## EXERCISE OBJECTIVE
For this listing, the lines between the one holding "Task: Tap Android back navigation triangle" and the one holding "Given: Click the cart item count badge", inclusive, must be set down exactly.

## EXERCISE MATERIALS
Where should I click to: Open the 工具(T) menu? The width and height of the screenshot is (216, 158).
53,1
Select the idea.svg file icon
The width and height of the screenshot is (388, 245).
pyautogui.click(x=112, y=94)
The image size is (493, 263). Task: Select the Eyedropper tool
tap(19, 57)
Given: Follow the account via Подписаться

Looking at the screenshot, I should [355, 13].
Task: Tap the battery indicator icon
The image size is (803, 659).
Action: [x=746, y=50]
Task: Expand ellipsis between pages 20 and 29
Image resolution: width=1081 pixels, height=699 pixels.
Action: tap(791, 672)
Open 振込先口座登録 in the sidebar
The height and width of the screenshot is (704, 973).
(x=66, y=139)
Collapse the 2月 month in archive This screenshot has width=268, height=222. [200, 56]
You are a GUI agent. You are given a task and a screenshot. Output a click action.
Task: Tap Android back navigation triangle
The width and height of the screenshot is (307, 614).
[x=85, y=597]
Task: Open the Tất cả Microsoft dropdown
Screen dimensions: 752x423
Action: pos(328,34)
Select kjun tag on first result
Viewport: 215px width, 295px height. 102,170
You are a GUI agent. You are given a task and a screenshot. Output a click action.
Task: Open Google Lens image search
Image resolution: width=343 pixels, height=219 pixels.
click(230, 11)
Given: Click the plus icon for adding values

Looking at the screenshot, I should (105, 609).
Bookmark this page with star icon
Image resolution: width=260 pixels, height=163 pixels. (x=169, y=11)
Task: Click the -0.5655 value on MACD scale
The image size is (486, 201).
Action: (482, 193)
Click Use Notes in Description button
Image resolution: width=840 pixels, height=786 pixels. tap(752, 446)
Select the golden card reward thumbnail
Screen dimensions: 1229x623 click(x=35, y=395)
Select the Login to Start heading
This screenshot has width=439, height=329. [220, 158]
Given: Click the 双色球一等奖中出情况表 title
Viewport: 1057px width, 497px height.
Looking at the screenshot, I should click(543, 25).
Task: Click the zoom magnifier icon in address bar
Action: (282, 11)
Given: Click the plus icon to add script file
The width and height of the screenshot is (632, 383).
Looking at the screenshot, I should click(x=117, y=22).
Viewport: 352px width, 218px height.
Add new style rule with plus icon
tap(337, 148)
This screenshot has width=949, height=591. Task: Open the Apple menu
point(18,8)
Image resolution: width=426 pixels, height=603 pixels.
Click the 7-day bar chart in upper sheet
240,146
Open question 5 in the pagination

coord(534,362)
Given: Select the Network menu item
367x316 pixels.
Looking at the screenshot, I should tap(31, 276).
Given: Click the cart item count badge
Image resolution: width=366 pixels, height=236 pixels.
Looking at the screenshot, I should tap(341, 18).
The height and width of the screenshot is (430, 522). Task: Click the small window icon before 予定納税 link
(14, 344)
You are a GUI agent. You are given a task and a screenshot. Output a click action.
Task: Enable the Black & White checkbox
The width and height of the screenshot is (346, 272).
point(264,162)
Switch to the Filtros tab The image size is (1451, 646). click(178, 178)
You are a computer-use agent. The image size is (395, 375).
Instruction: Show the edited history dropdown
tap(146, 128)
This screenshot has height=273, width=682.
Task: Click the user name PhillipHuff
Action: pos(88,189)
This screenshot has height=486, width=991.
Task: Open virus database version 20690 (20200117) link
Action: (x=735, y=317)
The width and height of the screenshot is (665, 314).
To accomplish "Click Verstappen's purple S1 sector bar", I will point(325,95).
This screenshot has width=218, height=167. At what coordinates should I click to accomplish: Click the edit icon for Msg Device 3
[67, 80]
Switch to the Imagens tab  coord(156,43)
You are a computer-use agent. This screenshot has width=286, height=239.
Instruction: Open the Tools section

## ANSWER SECTION
Task: Tap Android back navigation triangle
The width and height of the screenshot is (307, 614).
[x=85, y=597]
Task: Open the Tất cả Microsoft dropdown
Screen dimensions: 752x423
Action: pos(328,34)
Select kjun tag on first result
Viewport: 215px width, 295px height. 102,170
You are a GUI agent. You are given a task and a screenshot. Output a click action.
Task: Open Google Lens image search
Image resolution: width=343 pixels, height=219 pixels.
click(230, 11)
Given: Click the plus icon for adding values

Looking at the screenshot, I should (105, 609).
Bookmark this page with star icon
Image resolution: width=260 pixels, height=163 pixels. (x=169, y=11)
Task: Click the -0.5655 value on MACD scale
The image size is (486, 201).
Action: (482, 193)
Click Use Notes in Description button
Image resolution: width=840 pixels, height=786 pixels. tap(752, 446)
Select the golden card reward thumbnail
Screen dimensions: 1229x623 click(x=35, y=395)
Select the Login to Start heading
This screenshot has width=439, height=329. [220, 158]
Given: Click the 双色球一等奖中出情况表 title
Viewport: 1057px width, 497px height.
Looking at the screenshot, I should click(543, 25).
Task: Click the zoom magnifier icon in address bar
Action: (282, 11)
Given: Click the plus icon to add script file
The width and height of the screenshot is (632, 383).
Looking at the screenshot, I should click(x=117, y=22).
Viewport: 352px width, 218px height.
Add new style rule with plus icon
tap(337, 148)
This screenshot has width=949, height=591. Task: Open the Apple menu
point(18,8)
Image resolution: width=426 pixels, height=603 pixels.
Click the 7-day bar chart in upper sheet
240,146
Open question 5 in the pagination

coord(534,362)
Given: Select the Network menu item
367x316 pixels.
Looking at the screenshot, I should tap(31, 276).
Given: Click the cart item count badge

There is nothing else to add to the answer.